A ello contribuyeron varios factores, entre ellos el desmantelamiento de la «operación base» —una operación de apalancamiento ultraelevado empleada por fondos de cobertura degenerados que fueron rescatados a expensas del contribuyente en 2020— y el dumping de bonos del Tesoro por parte de instituciones extranjeras. Pero la disminución de la convicción del mercado en el crédito del gobierno de los EEUU es la dinámica subyacente clave, y la causa fundamental de este declive es la naturaleza inflacionaria del dinero fiat de EEUU combinado con un despilfarro fiscal sin control, cuyo resultado es un imperio americano que está efectivamente en quiebra.
Las luces rojas parpadean
El mercado de bonos está enviando un mensaje al gobierno de los EEUU de que su gasto está fuera de control y de que el «privilegio» de la moneda de reserva del que ha abusado durante los últimos 80 años se está agotando.
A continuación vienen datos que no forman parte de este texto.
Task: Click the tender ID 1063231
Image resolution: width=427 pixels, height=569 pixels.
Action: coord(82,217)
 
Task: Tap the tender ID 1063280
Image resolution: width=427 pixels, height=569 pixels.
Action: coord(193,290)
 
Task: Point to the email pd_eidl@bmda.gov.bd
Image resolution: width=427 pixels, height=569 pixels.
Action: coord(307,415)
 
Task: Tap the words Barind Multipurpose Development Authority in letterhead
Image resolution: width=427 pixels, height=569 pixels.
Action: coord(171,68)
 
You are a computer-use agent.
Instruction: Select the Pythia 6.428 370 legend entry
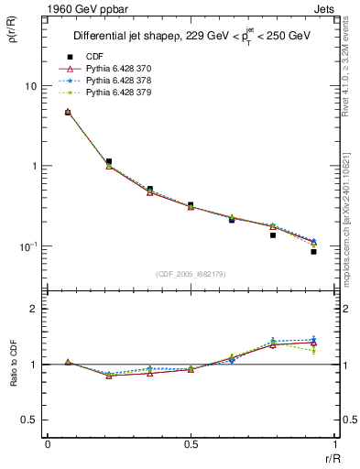coord(119,69)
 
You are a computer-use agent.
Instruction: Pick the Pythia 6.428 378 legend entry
coord(119,81)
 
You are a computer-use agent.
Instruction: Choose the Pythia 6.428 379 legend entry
coord(119,93)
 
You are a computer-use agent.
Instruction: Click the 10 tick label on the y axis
coord(29,86)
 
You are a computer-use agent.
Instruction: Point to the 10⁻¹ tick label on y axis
coord(27,246)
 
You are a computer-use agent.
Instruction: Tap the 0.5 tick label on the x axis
coord(190,443)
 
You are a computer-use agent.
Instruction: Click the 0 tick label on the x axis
coord(47,443)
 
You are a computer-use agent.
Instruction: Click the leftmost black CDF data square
coord(68,112)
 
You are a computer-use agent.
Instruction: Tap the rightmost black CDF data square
coord(313,251)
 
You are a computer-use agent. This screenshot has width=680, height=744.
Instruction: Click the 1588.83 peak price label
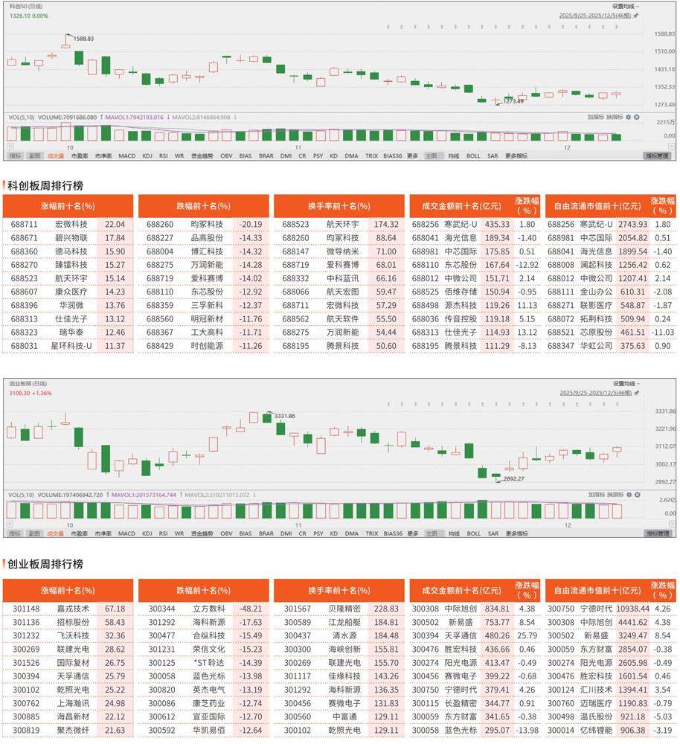(84, 38)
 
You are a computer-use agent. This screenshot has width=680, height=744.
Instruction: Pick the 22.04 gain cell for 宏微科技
(115, 224)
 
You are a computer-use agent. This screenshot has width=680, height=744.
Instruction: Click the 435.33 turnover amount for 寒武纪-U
(497, 224)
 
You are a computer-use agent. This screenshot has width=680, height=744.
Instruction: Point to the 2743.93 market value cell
(633, 224)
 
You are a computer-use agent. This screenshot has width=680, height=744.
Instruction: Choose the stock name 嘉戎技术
(73, 609)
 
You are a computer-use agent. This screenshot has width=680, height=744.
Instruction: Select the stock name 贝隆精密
(344, 609)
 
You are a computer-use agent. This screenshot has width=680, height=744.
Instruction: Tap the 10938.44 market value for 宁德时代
(631, 609)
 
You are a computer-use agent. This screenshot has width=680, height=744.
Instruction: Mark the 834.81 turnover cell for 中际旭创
(497, 609)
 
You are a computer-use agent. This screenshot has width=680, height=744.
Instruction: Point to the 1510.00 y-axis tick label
(664, 51)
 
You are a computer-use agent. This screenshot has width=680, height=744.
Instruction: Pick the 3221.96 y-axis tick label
(664, 429)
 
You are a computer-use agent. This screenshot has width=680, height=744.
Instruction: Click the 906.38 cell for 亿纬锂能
(633, 730)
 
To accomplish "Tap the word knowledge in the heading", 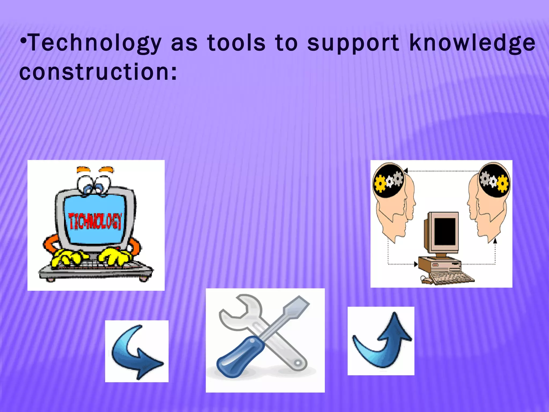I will click(x=472, y=43).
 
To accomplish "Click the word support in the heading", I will click(x=353, y=43).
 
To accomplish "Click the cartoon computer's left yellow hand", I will click(x=67, y=258).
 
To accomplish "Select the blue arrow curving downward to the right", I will click(x=137, y=351).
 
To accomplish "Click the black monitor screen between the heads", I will click(x=445, y=231).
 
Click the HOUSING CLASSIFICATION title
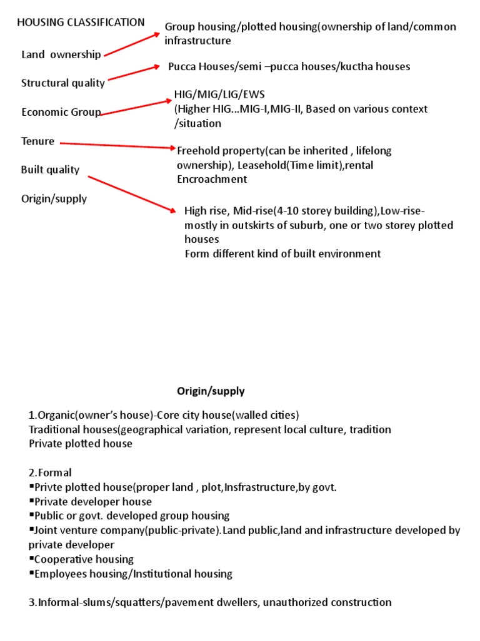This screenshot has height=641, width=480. coord(81,23)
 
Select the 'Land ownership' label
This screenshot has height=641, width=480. coord(61,54)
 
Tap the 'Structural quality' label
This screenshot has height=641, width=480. coord(63,83)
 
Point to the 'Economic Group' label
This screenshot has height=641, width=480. coord(61,113)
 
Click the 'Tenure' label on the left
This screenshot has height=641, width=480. coord(38,142)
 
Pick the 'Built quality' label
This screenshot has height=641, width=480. coord(50,170)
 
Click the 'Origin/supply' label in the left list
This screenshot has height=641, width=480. coord(54,199)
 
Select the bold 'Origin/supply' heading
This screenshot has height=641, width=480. coord(211,391)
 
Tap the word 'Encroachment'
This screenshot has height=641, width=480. coord(212,179)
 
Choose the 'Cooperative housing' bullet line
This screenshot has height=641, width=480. coord(84,559)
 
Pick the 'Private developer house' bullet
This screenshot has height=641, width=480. coord(92,501)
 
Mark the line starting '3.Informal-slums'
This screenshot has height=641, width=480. coord(210,602)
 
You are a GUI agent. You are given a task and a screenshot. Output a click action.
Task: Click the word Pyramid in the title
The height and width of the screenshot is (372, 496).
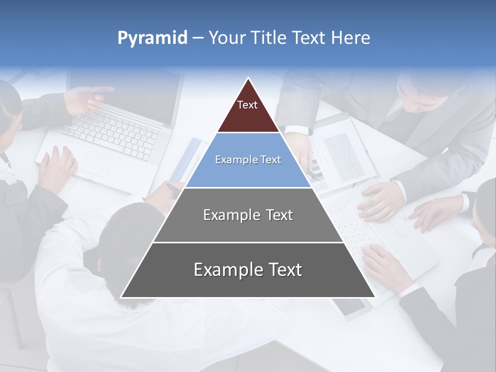tap(152, 38)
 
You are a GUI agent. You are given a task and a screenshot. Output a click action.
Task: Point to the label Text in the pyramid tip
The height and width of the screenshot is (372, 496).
tap(247, 105)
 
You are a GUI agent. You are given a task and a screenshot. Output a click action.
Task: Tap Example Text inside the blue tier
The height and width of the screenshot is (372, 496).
tap(248, 160)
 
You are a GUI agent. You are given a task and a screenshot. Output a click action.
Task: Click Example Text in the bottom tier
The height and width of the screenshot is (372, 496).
tap(248, 270)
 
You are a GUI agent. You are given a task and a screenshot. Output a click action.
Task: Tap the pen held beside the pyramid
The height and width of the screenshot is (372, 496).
tap(174, 187)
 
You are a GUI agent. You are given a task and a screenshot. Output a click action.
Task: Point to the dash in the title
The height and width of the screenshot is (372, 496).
tap(198, 38)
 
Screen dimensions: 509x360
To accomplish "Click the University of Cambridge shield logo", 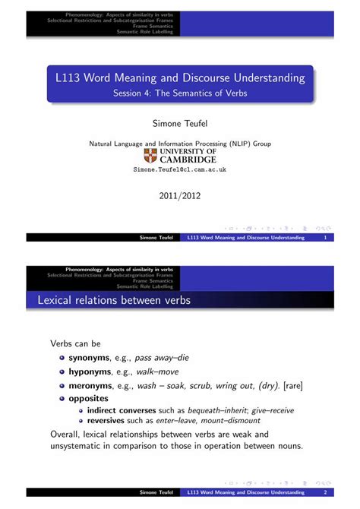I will [150, 156].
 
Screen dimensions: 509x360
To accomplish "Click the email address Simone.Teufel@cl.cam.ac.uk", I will [180, 171].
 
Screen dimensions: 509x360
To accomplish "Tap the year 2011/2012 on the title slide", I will [179, 195].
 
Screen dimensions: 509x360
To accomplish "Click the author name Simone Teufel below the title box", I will [179, 122].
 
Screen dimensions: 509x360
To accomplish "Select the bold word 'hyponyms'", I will [90, 371].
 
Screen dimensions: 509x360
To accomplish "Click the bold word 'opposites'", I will [88, 398].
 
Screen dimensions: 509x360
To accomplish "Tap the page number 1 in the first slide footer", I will [325, 238].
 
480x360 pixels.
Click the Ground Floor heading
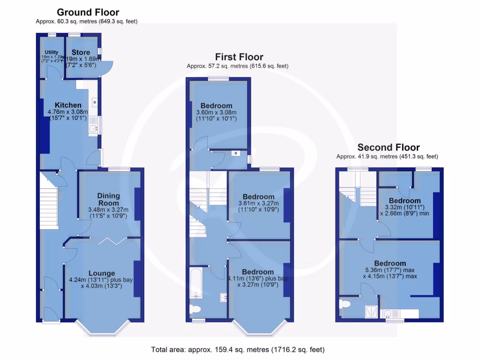pos(88,13)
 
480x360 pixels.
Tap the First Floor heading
pos(239,57)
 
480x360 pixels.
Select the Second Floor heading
pos(389,147)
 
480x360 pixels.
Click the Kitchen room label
pos(68,105)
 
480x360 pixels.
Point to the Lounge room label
pos(102,273)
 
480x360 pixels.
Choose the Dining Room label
pos(109,199)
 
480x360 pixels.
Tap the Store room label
pos(81,52)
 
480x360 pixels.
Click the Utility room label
pos(52,52)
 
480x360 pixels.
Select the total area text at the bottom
pos(238,350)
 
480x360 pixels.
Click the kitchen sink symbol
pos(93,126)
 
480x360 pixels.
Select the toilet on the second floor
pos(345,305)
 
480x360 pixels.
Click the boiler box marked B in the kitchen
pos(94,102)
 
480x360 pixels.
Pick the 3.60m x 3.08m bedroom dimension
pos(216,112)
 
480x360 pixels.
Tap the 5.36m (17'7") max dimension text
pos(390,270)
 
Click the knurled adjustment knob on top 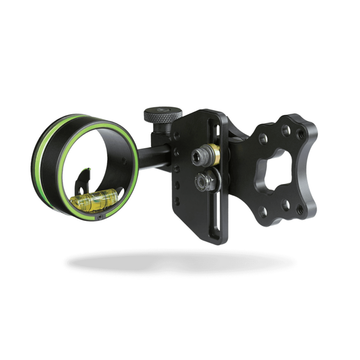pos(163,115)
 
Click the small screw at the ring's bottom pos(101,218)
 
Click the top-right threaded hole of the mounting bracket pos(301,134)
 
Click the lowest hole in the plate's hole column pos(177,201)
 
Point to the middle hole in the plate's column pos(177,168)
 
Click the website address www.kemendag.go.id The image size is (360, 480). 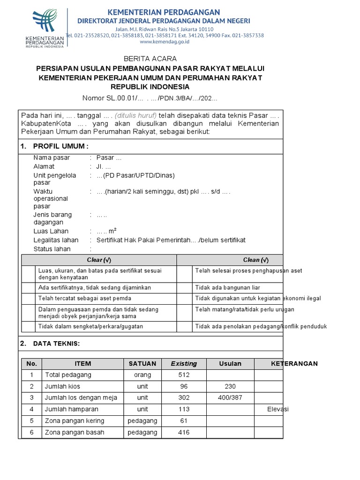(x=165, y=42)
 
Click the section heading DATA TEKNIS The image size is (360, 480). (x=57, y=344)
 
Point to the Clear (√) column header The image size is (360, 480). (x=99, y=260)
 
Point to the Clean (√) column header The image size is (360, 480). (x=255, y=260)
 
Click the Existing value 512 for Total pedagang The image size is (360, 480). (x=184, y=375)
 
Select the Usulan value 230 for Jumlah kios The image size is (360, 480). (x=230, y=386)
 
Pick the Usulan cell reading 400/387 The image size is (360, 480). (x=230, y=398)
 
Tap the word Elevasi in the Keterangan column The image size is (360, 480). (x=278, y=409)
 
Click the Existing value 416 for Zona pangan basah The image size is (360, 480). (x=184, y=432)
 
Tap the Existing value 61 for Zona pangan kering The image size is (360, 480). (x=184, y=420)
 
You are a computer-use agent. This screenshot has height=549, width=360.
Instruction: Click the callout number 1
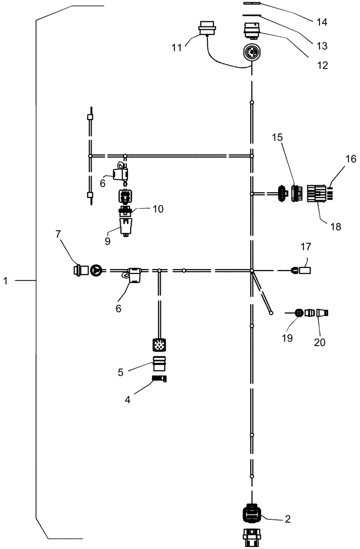5,281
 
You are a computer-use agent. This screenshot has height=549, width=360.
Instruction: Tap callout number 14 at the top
321,23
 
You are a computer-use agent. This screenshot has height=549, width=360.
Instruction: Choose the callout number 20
319,341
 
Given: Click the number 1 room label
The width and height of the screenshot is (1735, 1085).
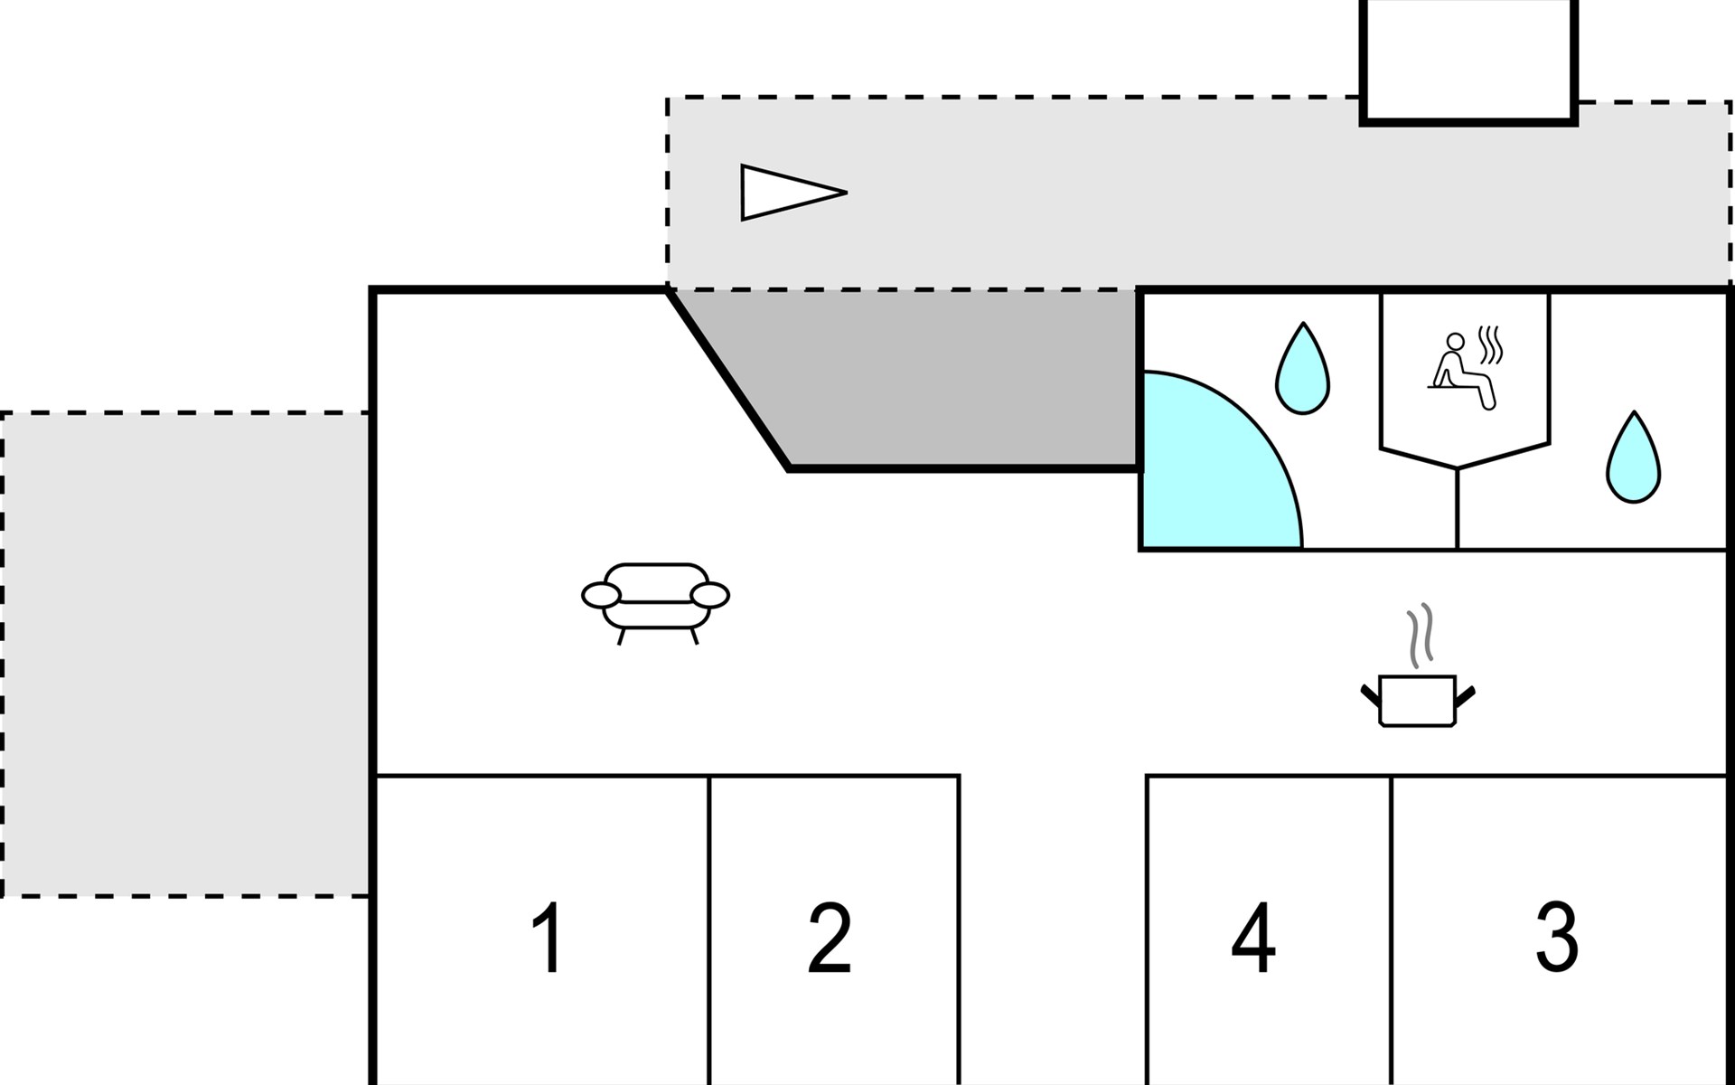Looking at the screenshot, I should pyautogui.click(x=548, y=938).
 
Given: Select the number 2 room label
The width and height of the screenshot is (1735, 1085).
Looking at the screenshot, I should pyautogui.click(x=830, y=938).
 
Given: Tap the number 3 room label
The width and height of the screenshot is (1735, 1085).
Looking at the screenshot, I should pyautogui.click(x=1557, y=938).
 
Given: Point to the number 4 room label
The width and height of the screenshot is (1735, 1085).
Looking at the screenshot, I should pyautogui.click(x=1254, y=938).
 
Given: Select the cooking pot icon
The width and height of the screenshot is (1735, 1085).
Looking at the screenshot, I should pyautogui.click(x=1418, y=701).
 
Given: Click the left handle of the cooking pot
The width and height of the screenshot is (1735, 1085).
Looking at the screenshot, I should pyautogui.click(x=1371, y=695).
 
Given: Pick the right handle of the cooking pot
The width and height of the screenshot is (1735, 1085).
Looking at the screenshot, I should pyautogui.click(x=1465, y=695).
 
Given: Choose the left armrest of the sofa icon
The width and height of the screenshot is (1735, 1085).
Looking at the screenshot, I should pyautogui.click(x=601, y=595).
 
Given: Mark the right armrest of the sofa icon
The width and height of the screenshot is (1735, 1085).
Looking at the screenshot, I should pyautogui.click(x=709, y=595).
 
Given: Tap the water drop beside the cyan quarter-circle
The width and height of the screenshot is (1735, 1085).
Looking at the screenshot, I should pyautogui.click(x=1302, y=371).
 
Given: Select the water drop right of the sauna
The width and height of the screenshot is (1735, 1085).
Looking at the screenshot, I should pyautogui.click(x=1633, y=459).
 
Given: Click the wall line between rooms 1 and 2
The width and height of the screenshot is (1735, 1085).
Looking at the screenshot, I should pyautogui.click(x=710, y=931).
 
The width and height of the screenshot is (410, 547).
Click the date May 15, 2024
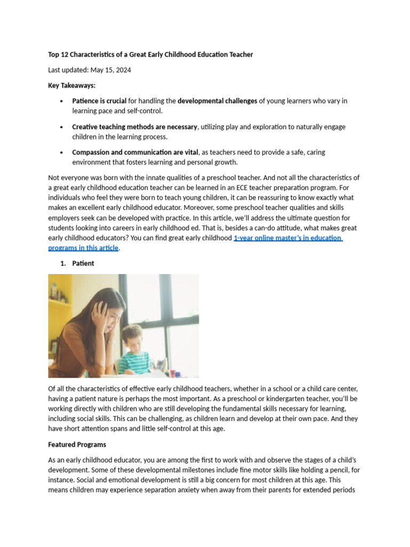click(111, 70)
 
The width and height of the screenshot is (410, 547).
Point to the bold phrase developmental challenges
click(217, 101)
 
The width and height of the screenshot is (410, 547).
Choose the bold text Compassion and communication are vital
click(135, 152)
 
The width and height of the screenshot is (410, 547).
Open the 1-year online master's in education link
click(287, 238)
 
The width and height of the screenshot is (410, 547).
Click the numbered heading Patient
click(83, 263)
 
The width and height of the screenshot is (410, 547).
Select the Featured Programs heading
click(77, 444)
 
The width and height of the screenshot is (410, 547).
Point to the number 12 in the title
click(67, 54)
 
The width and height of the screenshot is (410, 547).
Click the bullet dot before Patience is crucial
click(62, 101)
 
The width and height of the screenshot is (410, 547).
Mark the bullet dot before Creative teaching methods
click(62, 127)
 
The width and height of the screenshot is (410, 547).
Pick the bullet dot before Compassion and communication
click(62, 152)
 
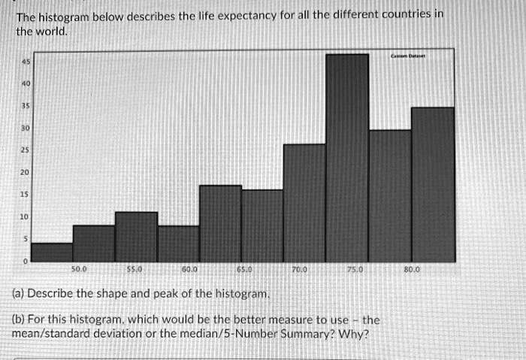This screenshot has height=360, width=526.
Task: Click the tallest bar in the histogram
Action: [x=347, y=158]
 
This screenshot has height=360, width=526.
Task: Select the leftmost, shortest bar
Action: [x=52, y=253]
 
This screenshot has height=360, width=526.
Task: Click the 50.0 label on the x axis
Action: [x=79, y=268]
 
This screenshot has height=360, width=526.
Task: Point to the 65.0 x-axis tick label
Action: [x=245, y=268]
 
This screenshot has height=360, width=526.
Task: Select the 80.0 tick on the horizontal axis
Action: [x=413, y=268]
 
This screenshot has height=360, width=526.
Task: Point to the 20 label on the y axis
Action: [x=25, y=172]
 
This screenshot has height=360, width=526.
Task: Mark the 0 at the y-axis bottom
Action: [x=26, y=261]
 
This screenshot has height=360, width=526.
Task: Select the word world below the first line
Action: [x=50, y=32]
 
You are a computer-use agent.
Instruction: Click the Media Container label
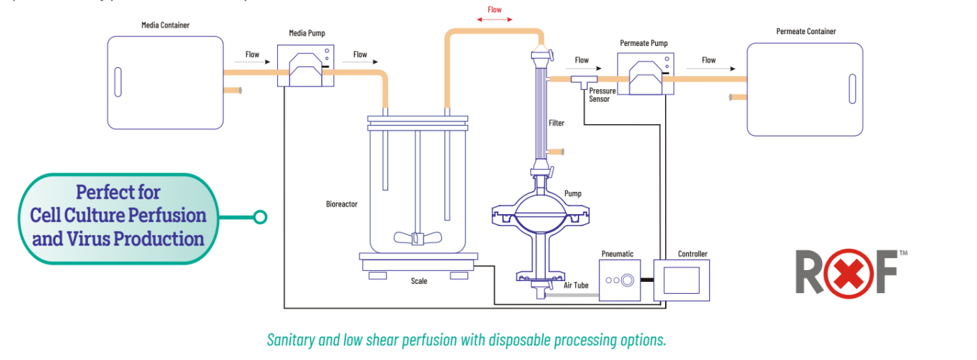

Una respuesta racional a los recientes acontecimientos sería que el gobierno de los EEUU redujera el gasto, volviera a una apariencia de dinero sano y, en general, comenzara a reducir su nivel de participación en las vidas de los americanos de a pie. Eso es tan probable como que el zorro vigile el gallinero. Lo más probable —guiado por el dominante e ignorante modelo keynesiano— es que surja un nuevo ciclo de flexibilización cuantitativa, que haga bajar las tasas de interés de forma contundente pero temporal hasta que la inflación vuelva con más fuerza. Si continúa por este camino, los EEUU cavará más hondo en este agujero hasta quedar enterrado en él.